Exploring Digital Currency Options for Curaçao: CBDC vs. Stablecoins in a Two-Tier Framework
In a rapidly evolving financial landscape, Curaçao’s Central Bank of Curaçao and Sint Maarten (CBCS) has been at the forefront of monetary innovation, particularly with the introduction of the Caribbean Guilder (XCG) in March 2025 and ongoing explorations into digital currencies. A hypothetical discussion on implementing a Central Bank Digital Currency (CBDC) versus private stablecoins highlights key design choices, such as two-tier distribution models where commercial banks act as intermediaries, withdrawal mechanisms to physical notes, and risk mitigation through advanced blockchain technologies like Bitcoin’s Taproot Assets. This article distills these concepts, drawing on CBCS’s strategic plans to enhance electronic payments and regulatory frameworks for virtual assets. As Curaçao’s economy relies heavily on tourism and remittances, these digital tools could foster inclusion and efficiency while addressing regulatory concerns.
The Two-Tier CBDC Model: Balancing Innovation and Stability
The CBCS’s approach to a potential XCG CBDC favors a two-tier distribution system, where the central bank issues the digital currency wholesale to licensed commercial banks, which then handle retail distribution to users via apps or wallets. This leverages existing banking infrastructure for know-your-customer (KYC) processes, transactions, and customer support, minimizing the CBCS’s direct involvement in retail operations and avoiding disintermediation of private banks. In contrast, a direct retail model—where the CBCS manages individual accounts—could ensure universal access but risks overwhelming the central bank with data management and scalability issues. During the transition to the XCG, this model integrates seamlessly with traditional deposits, allowing 1:1 conversions between digital CBDC balances and physical notes, as emphasized in CBCS’s push for accessible electronic payments.
Withdrawal of digital XCG to physical notes occurs through bank channels like ATMs or branches, where users debit their CBDC balances in real-time, with the bank settling wholesale with the CBCS if needed.
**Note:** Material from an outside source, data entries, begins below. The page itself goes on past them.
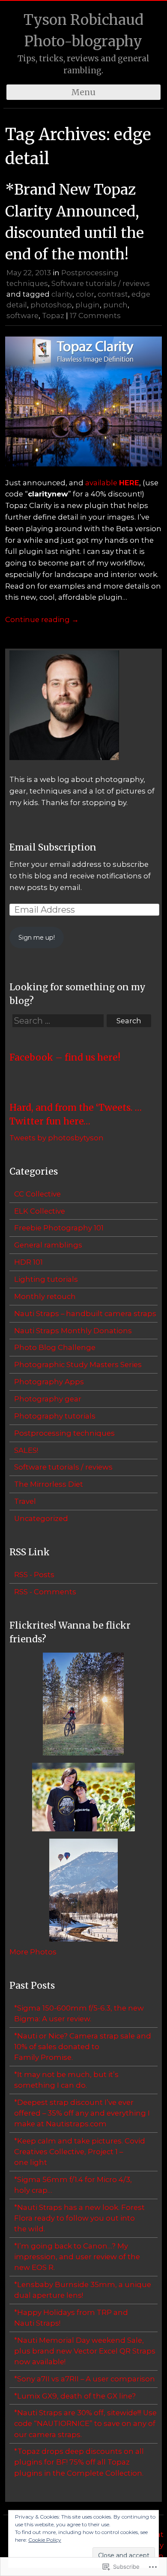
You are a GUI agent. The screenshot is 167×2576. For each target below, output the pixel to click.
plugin (87, 305)
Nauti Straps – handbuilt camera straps (85, 1313)
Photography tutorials (54, 1416)
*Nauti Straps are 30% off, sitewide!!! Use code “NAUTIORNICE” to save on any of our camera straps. (85, 2423)
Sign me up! (36, 937)
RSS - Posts (34, 1574)
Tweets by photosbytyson (56, 1137)
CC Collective (37, 1194)
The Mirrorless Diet (48, 1484)
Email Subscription (52, 847)
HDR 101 (28, 1262)
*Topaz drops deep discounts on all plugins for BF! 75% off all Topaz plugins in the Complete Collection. (79, 2462)
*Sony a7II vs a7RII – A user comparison (84, 2379)
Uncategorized (41, 1518)
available (112, 482)
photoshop (51, 305)
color (85, 294)
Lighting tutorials (46, 1279)
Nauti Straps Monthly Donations (73, 1330)
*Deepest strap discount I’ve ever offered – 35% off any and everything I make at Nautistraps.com (82, 2113)
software (22, 315)
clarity (61, 294)
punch (115, 305)
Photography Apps (49, 1381)
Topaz (53, 315)
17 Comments (95, 315)
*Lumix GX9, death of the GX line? (75, 2396)
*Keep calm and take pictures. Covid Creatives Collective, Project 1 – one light (79, 2152)
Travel (25, 1501)
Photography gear (47, 1399)
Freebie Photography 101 (59, 1227)
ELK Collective (39, 1211)
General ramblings (48, 1245)
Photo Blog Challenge (54, 1347)
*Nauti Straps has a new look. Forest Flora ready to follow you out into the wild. (79, 2218)
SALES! (26, 1450)
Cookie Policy (44, 2540)
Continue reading (42, 619)
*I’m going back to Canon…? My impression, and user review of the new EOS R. (77, 2257)
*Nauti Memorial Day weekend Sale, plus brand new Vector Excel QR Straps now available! (84, 2351)
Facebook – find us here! (64, 1057)
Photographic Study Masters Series (78, 1364)
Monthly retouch (45, 1296)
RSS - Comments (45, 1591)
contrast (113, 294)
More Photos (33, 1952)
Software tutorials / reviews (100, 283)
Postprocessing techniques (64, 1433)
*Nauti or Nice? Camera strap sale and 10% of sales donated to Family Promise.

For instance, after withdrawing notes, a user can pay a merchant, who deposits them back into the system, crediting digital balances and maintaining liquidity. This fungibility supports Curaçao’s instant payments system (IP CSM), launched in 2020, ensuring smooth coexistence with existing centralized accounts during the post-2025 currency shift.
Stablecoins as a Private Alternative: Regulatory Feasibility in Curaçao
As an alternative to a CBCS-issued CBDC, a privately issued stablecoin pegged to the XCG or USD could be distributed via a similar two-tier model, with a regulated local institution—like a fintech under the Virtual Asset Service Providers (VASP) Ordinance effective July 2025—handling issuance. Inspired by global players like Tether, this stablecoin would be backed by reserves in XCG assets, audited for transparency, and distributed through commercial banks for retail access. Curaçao’s regulatory environment supports this, as cryptocurrencies are not prohibited and are even used in sectors like
gaming, though exchanges remain largely unregulated, prompting CBCS warnings on investor protections.
Withdrawals mirror the CBDC process: Users redeem stablecoins via banks for physical XCG notes, with backend burning of tokens to release reserves. This model could accelerate adoption for cross-border remittances, vital to Curaçao’s economy, by integrating with IP CSM for hybrid fiat-stablecoin rails. However, risks like peg instability or issuer default are mitigated through mandates like 1:1 reserves, aligning with global stablecoin laws such as the U.S. GENIUS Act.
Enhancing Stablecoins with Bitcoin’s Taproot Assets: Reducing Risks on Layer 2
To address CBCS’s skepticism toward volatile cryptocurrencies, issuing the stablecoin on Bitcoin’s Layer 2 (L2) via Taproot Assets offers enhanced security and reliability over chains like Solana, which have faced outages and exploits. Taproot Assets, with its v0.6 release in June 2025, enables stablecoin minting on Bitcoin’s blockchain, integrated with the Lightning Network for low-fee, instant transfers—ideal for remittances. Bitcoin’s proof-of-work consensus provides unmatched decentralization, reducing vulnerabilities and supporting reliable pegs through private, scalable transactions.
Conclusion
This setup aligns with Curaçao’s fintech pledge, fostering innovation under VASP regulations while minimizing risks like network instability. However, while stablecoins on Bitcoin L2 could empower users with decentralized, private alternatives that enhance financial freedom, CBDCs—despite their proclaimed good intentions for inclusion and efficiency—often devolve into tools of tyrannical control, enabling unprecedented government surveillance, programmable restrictions on spending, and erosion of personal liberties, as critics warn they facilitate a digital panopticon where transactions are tracked, frozen, or conditioned on compliance.
For Curaçao, prioritizing private stablecoin models over CBDCs would better safeguard individual freedoms against such overreach, blending regulatory oversight with true user sovereignty.